Dice Klein que esta característica es lo que le diferencia a Bauer “de otros héroes anteriores a los ataques del 11-S”. De hecho hay quien ve en esta serie una especie de catarsis colectiva tras los terribles atentados, como si la sociedad americana necesitara convencerse de que hay alguien que salva al mundo de la amenaza terrorista cada cinco minutos de reloj.
El mensaje de la serie (‘Somos los buenos y nos saltamos las normas por tu bien’) es algo absolutamente interiorizado en el imaginario estadounidense; ahí está la realidad de Guantánamo, sin ir más lejos, o la reciente solicitud del Gobierno Bush al Congreso para que los servicios secretos puedan torturar sin complicaciones fuera del territorio norteamericano. “Lo que no vemos, no sucede” – debería rezar en el frontispicio del Capitolio. 'Torture usted, pero no me lo cuente'
Para el actor Kiefer Sutherland, estas acusaciones son gratuitas. Cree que hay que separar el mundo real de una simple ficción televisiva: “Yo no tengo ningún problema separándolos – dice - y no creo que nadie lo tenga”. Realidad y ficción. “Mencionar las torturas de la serie en la misma frase que Abu Ghraib – continúa Sutherland – es algo totalmente irresponsable”. Y eso que el propio Sutherland se vio obligado a aparecer en un anuncio de televisión, tras la cuarta temporada, para aclarar que no todos los árabes son terroristas, pese a lo que, viendo la serie, hubiera podido parecer.
Pero si “24” es, como dice Klein, “la clásica fantasía conservadora”, el análisis de otras series de sesgo más demócrata o liberal tampoco consigue tranquilizar. Ahí está, por ejemplo, la celebrada “El ala oeste de la Casa Blanca”, una especie de delirio utópico donde el presidente Bartlet (Martin Sheen), y su equipo de asesores, resuelven los problemas de la Humanidad. Más allá de la calidad de los diálogos o las interpretaciones – hasta el propio Rob Lowe hace un papel decente (¡!)- , la serie alcanza tal nivel de inverosimilitud que llega a desesperar. Ni un ápice de corrupción, malicia o mala baba en la administración; el mundo es maravilloso y nuestros gobernantes son seres bondadosos, llenos de ideas brillantes y buena intención.

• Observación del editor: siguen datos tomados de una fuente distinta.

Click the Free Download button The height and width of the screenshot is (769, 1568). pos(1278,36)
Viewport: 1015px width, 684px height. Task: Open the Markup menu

El caso de CSI (en especial en la versión de Horatio “chuloputas” Caine) nos presenta también una curiosa visión del crimen. Al final de cada episodio, el asesino confiesa sus fechorías ante el agente, explica fríamente por qué ha estrangulado a menganito o degollado a fulanito, a menudo porque le molestaba o porque se lo merecía sin más. El malo es aquí un ser de límites perfectamente delimitados, es malo malísimo de nacimiento, tan perverso que no le queda otra salida que confesar, casi con orgullo, que es un animal. Ni rastro del miedo, la desesperación o la miseria que suele haber detrás de cada acto criminal, pues en la mente del guionista hay dos tipos de personas: los buenos vecinos y los que se dedican a matar.

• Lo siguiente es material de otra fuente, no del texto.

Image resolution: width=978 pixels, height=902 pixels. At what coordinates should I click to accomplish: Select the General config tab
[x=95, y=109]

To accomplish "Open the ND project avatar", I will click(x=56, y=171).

Hace unos días, discutiendo en el trabajo sobre la serie House (una de mis favoritas), llegábamos de nuevo a esa barrera entre la realidad y la ficción: ¿aceptaríamos de buen grado a un médico que nos tratara a patadas como hace House con sus pacientes? Probablemente no. Pero en la pantalla nos parece un tipo fenomenal. Hasta extremos tan enfermizos como el de mi amiga P., que le suelta a su novio nada más llegar: “trátame mal, Paco, trátame como House”. Y ahora es el muchacho el que no distingue entre ficción y realidad.